Given instruction A:
Which languages does the forum post about buying an American RV name as ones to learn?
Given instruction B:
Can you pick up the forum post about buying an American RV after its final sentence and keep writing?

=== Document extract ===

About eleven years later, still not finished by a long way, we sold it for spares after paying rent in a muddy farmer's field all that time. We promised ourselves...one day, but no more working on them. So, weighing all pros & cons, an American RV ticks all the boxes. Gary's comments about no compromise is what I really wanted to hear, I think, so thanks for confirming it. We want to finally own an "RV" with all the comforts of home and go live our dream, travelling around Europe almost full-time until we're too old/senile, or just fed-up of it.

We're lucky in Britain I feel, because we have all the different countries/cultures of Europe right on our doorstep, (yet separate) more than enough to fill our days learning French/German/Italian/Spanish etc.,and as we're part of the EEC, money's even in "Euros" once on the continent! Just 21 miles across the English channel! how good is that??!!

I always wanted to see America though, and considering the price differential on RV's there & here, if you're willing to do the research/form-filling/cash outlay/ dealing with Customs & Excise etc. (a nightmare and a risk, which is why most people give up on the idea) then one can break even, or perhaps make a tiny profit by buying in America and importing to England. the US economy profits, and we lose nothing except my sanity, but then we get to see the USA, depending on visas, (someone told me 90 days maximum now,) and US Immigration are VERY strict. So I research as best I can with your help. Janet's terrified I'll make a big mistake with the wrong RV and lose all our life-savings!!...I don't think so! er, well I hope not. There's an AWFUL lot to consider and just reading your replies helps me clarify things. It really helps so THANKS again.

=== Recorded data ===

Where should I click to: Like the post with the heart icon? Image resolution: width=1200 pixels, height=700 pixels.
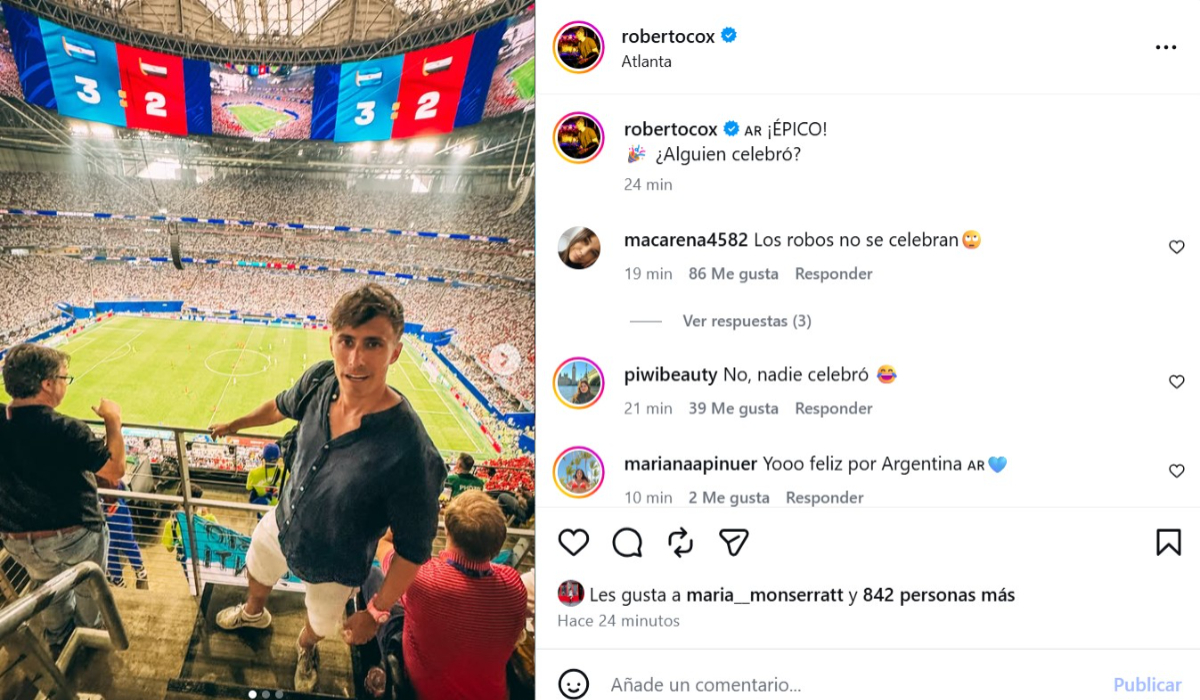click(x=573, y=542)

===

Expected answer A:
French, German, Italian, Spanish

Expected answer B:
Question: What does "Clear Title" mean? in the UK we have what's called the DVLA (DMV?) who issue each vehicle with a log book (V5 form)which has all vehicle details/no.s and the "Registered Keeper" name/address. The Registration no.& plate stays the same throughout the vehicles life and only keeper's details change as it gets sold on. Specific annual insurance has to be in force for each vehicle,usually with named driver(s) but this is a separate matter. After 3yrs. from new, all vehicles have the annual (strict) Ministry of Transport test (MOT) to stay on the road. So, a vehicle here has to have 3 things valid to be used on the road: "log sheet" V5 registration document, Insurance cert. and a current MOT cert.. All Drivers have to have the right licence for the vehicle size/wt. of course, hence my comments/worries about 7.5 tons or under RVs..
I hope some of my info about the UK is of interest to you all, by the way!!

Question: If I bought an RV from one of you guys, say,-second-hand of course, there's no "Sales Tax" to be paid as well, is there?

Over here, it would only be a dealer/Business that charged the dreaded (stealth) Value Added Tax, (same as your sales tax) which is 17 and a half percent. A private seller would just charge the asking price, is that right?

Question: The standard width of RV A class in the US is 100", correct? Is a "wide-body" type wider than this? UK law says max. width is 2.55M, which is actually 100" plus 3/8ths of an inch EXACTLY. Anybody know Exact measurements? This is one of the most costly mistakes I could make, as it couldn't pass a UK MOT test & therefore can't be used. Effectively a $80,000 chicken coop! oops! Life savings gone.
Ahh, enough from the Limey, already!! Thanks for listening guys. Tom.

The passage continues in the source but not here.